CVE-2020-27708

Vulnerability

CVE-2020-27708 is an elevation of privilege vulnerability in the Origin Client for Mac and PC versions 10.5.86 and earlier. The flaw allows a non-administrative user to escalate their access to either Administrator or System level by placing a crafted Qt plugin into a specifically named directory on C:\, which is then loaded by Origin processes with higher privileges [1].

Exploitation

To exploit the vulnerability, an attacker must have valid credentials and the ability to log on locally to the computer where the Origin Client is installed. They create the specially named directory on C:\ and place a malicious Qt plugin there.
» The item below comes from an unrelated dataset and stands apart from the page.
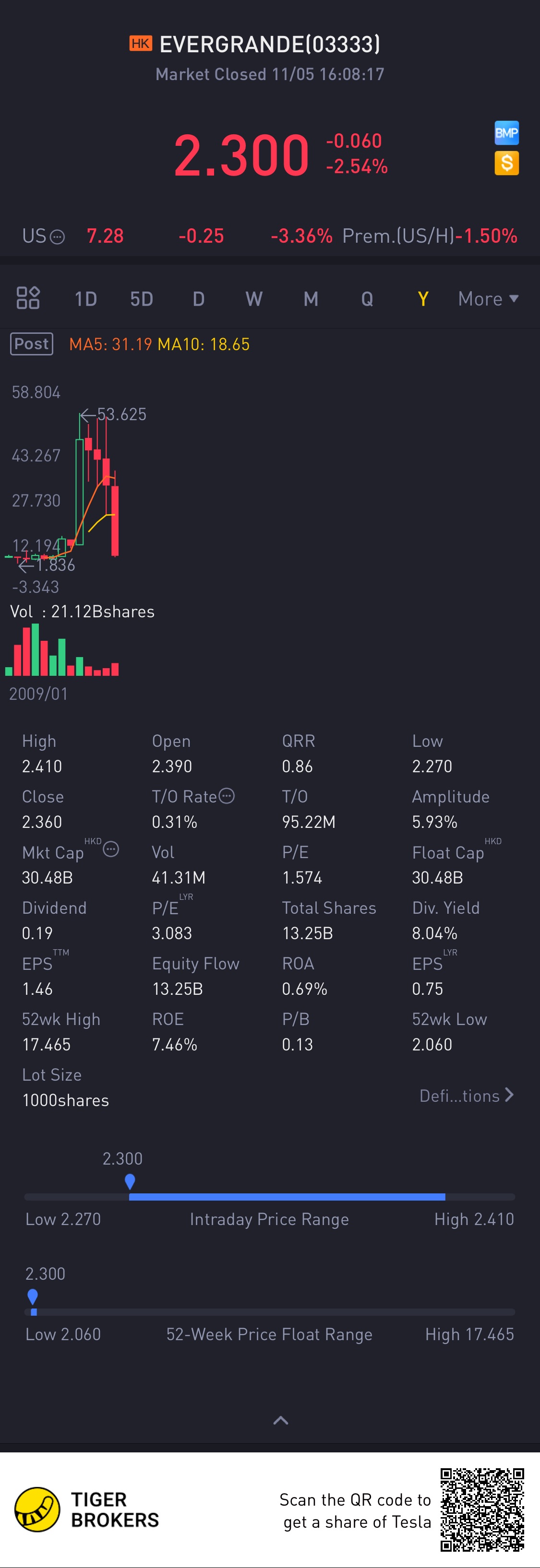This screenshot has height=1568, width=540.
Task: Switch to the 1D chart tab
Action: coord(86,299)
To achieve System privileges, the attacker stops and restarts the "Origin Client Service". For Administrator privileges, the attacker must either wait for an administrative user to run the Origin Client Installer or Uninstaller (triggering a UAC prompt), or convince an administrative user to run Origin Client, Origin Crash Reporter, or Origin Error Reporter with elevated permissions [1].

Impact

Successful exploitation allows a local non-administrative user to gain Administrator or NT AUTHORITY\System privileges, enabling them to take full control of the system and perform actions otherwise reserved for high-privileged users, such as installing software, modifying system files, or accessing sensitive data [1].

Mitigation

EA has fixed this vulnerability in Origin Client version 10.5.86 or later. The advisory also notes that a successful attack requires the attacker to have a valid local account on the target machine, and for Administrator elevation scenarios, additional user interaction by an administrative user is needed [1].